Southampton Solent to face HUGE cuts after Brexit

90% of research funding comes from the EU

The Times Higher Education has revealed Southampton Solent University will face enormous cuts post-Brexit as they depend on EU funding for more than 90% of their research income.

After Britain voted to leave the EU on Thursday, cash flow from the EU is expected to stop in the near future – meaning Southampton Solent will have no way of funding the vast majority of research conducted by its staff.

At the moment, the UK is the second largest beneficiary of EU research grants, behind Germany. Whilst Norway and Switzerland, non-EU members, still benefit from the EU fund, they take a much smaller amount – £2.5 billion collectively in the last decade.
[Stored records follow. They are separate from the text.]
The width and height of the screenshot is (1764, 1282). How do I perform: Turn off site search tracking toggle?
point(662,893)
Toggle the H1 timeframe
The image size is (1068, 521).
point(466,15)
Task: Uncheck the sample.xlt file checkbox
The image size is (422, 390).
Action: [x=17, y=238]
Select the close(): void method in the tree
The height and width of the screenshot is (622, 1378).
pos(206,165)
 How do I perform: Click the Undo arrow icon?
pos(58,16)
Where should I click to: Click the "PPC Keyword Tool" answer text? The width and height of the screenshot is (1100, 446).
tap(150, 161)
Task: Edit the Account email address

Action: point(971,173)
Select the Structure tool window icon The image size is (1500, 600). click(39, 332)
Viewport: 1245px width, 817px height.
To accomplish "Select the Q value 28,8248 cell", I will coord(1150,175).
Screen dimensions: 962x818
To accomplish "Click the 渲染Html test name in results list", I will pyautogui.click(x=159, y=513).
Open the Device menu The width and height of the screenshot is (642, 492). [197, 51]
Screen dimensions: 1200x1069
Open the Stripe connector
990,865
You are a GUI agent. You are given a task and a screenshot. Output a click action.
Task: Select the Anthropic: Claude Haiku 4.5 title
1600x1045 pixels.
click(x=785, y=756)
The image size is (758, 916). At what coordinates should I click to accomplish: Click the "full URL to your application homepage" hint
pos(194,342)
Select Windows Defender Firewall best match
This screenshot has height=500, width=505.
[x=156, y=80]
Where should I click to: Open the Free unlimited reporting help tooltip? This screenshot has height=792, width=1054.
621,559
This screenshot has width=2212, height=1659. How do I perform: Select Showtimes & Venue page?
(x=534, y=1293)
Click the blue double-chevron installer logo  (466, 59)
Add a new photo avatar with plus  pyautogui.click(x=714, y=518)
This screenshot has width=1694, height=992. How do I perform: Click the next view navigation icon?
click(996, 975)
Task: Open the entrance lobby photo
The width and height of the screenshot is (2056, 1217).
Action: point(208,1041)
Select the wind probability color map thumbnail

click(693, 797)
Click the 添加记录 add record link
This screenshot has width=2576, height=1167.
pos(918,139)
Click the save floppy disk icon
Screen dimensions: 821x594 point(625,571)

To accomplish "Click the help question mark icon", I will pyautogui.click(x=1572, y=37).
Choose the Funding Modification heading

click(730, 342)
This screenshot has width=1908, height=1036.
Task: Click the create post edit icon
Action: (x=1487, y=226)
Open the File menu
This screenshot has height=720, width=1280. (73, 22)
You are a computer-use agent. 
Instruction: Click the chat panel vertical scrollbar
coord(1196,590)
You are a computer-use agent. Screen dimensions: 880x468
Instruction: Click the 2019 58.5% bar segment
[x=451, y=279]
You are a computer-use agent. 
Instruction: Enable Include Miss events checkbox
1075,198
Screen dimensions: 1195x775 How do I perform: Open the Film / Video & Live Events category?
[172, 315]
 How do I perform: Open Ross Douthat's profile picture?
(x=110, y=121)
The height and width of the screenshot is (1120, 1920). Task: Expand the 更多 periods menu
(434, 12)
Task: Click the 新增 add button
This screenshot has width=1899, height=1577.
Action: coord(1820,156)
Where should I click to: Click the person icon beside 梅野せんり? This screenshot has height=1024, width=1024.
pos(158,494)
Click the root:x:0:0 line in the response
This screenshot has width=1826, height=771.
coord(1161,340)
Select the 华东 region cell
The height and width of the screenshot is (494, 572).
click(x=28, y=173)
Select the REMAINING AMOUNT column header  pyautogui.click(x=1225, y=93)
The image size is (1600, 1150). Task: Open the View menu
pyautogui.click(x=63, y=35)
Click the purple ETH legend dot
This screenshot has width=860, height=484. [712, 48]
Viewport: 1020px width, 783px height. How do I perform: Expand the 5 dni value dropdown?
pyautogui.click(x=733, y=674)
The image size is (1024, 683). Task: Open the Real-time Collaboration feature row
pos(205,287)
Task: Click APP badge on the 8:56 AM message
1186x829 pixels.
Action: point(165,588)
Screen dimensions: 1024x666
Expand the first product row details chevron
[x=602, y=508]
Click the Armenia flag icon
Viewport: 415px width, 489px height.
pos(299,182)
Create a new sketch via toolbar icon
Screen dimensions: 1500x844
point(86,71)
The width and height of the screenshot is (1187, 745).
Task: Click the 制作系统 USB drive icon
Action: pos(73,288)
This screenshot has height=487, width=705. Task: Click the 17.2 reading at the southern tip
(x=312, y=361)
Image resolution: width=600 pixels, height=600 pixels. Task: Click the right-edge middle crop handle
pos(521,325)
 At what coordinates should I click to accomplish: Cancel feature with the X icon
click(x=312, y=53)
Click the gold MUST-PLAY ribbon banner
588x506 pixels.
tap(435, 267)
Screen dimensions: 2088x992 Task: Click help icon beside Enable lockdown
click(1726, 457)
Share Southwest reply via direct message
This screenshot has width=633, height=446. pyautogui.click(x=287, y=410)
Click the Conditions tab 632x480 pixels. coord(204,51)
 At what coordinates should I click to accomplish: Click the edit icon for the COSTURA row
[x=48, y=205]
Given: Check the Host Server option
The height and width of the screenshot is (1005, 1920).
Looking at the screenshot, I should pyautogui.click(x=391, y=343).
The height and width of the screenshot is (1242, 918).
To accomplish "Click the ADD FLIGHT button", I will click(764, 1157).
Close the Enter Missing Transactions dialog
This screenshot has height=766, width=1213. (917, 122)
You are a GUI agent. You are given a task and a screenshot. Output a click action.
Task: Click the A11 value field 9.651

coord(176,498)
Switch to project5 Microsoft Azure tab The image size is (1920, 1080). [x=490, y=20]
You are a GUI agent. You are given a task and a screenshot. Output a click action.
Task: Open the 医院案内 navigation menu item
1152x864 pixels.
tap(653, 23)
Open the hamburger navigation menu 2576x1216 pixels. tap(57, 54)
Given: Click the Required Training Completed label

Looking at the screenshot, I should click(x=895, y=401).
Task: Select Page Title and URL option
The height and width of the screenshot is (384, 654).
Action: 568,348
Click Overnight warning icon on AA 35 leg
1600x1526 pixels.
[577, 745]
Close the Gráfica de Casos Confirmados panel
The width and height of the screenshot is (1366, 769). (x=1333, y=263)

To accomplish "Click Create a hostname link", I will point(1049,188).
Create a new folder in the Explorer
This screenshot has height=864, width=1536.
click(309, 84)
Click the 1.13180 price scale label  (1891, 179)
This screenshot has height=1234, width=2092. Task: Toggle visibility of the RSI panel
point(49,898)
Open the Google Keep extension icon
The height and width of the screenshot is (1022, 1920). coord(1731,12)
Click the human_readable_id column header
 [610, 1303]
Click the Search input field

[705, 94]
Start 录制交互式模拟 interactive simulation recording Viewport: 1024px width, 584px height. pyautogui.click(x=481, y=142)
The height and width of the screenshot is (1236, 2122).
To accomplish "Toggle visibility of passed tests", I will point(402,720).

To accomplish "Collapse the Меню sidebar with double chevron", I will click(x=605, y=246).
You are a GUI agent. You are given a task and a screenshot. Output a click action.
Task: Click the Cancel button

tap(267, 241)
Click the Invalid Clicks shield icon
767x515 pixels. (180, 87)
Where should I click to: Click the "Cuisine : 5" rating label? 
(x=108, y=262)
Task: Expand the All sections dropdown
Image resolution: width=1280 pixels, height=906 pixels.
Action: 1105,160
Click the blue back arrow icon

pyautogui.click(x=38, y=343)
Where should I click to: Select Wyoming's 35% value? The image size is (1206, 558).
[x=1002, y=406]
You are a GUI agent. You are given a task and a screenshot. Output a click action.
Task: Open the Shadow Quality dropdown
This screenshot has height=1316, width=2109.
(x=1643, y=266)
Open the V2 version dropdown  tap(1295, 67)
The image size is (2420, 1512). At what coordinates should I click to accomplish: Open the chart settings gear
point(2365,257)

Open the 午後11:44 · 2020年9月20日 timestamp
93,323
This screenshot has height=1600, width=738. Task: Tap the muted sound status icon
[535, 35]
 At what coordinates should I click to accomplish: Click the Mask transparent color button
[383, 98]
On Friday, Southampton Solent’s Vice Chancellor, Professor Graham Baldwin, said he was “naturally very disappointed at a decision which will have future implications for UK universities.” but reassured students that “any future changes will not happen overnight, and that the sector’s participation in EU programmes and the immigration status of current and prospective EU students and staff will not see any change for some time to come”.

The survival of Southampton Solent and the 17 other universities which depend on the EU for more than half of their research funding depends on whether the post-Brexit government would cover the fallout.

Britain gives around £8billion to the EU’s research funds each year – this would need to be reinvested in UK research order to avoid catastrophic cuts to Southampton Solent and other universities.